Aim:
Can you write out every line of the entries below again, requests included, with each coordinate in the answers multiplied by 0.6 and rounded to a whole number (halves rounding up)? Leave the pictures out of your answer.

Records for the exercise:
• • • • • • •

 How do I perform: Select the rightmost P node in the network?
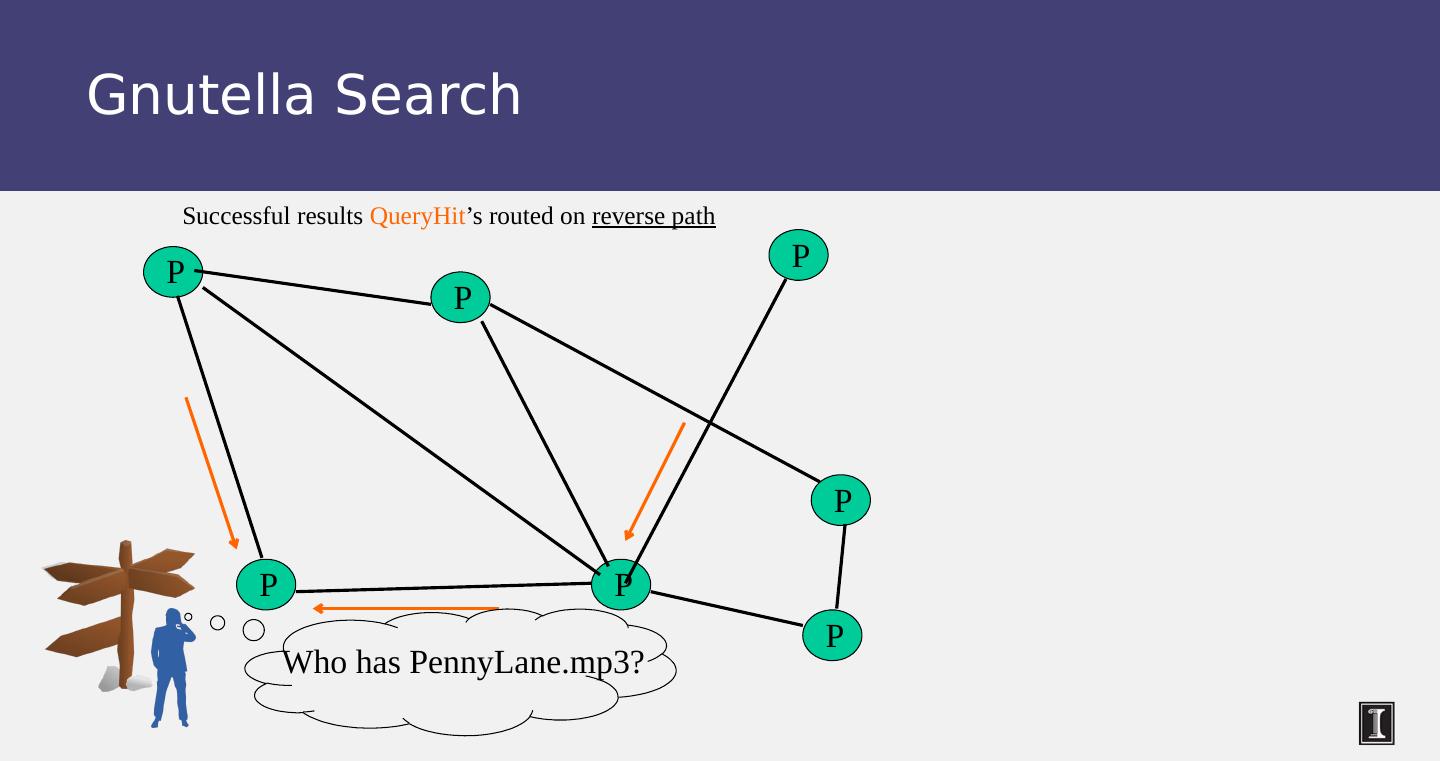pos(841,500)
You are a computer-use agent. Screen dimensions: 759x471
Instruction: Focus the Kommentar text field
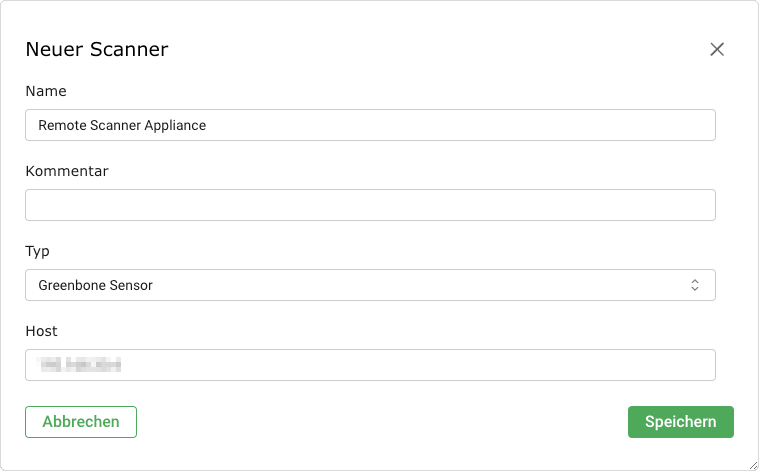click(370, 205)

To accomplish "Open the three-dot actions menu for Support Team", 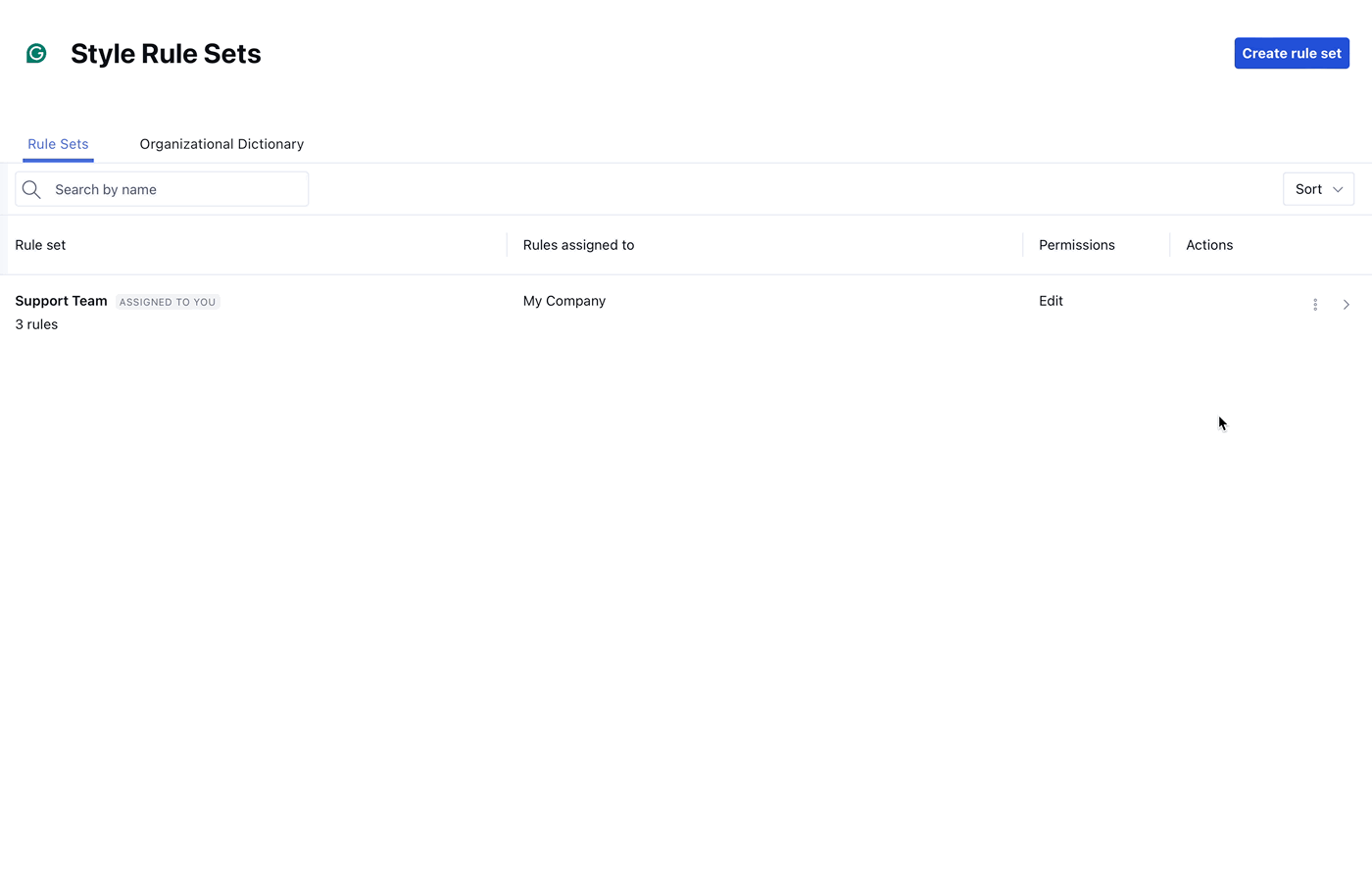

• • • • • • •

Solution to this exercise:
 How do I perform: Select the rightmost P node in the network?
pos(505,300)
You are a computer-use agent. Screen dimensions: 759x471
Instruction: Focus the Kommentar text field
click(222, 123)

To accomplish "Open the three-dot actions menu for Support Team", 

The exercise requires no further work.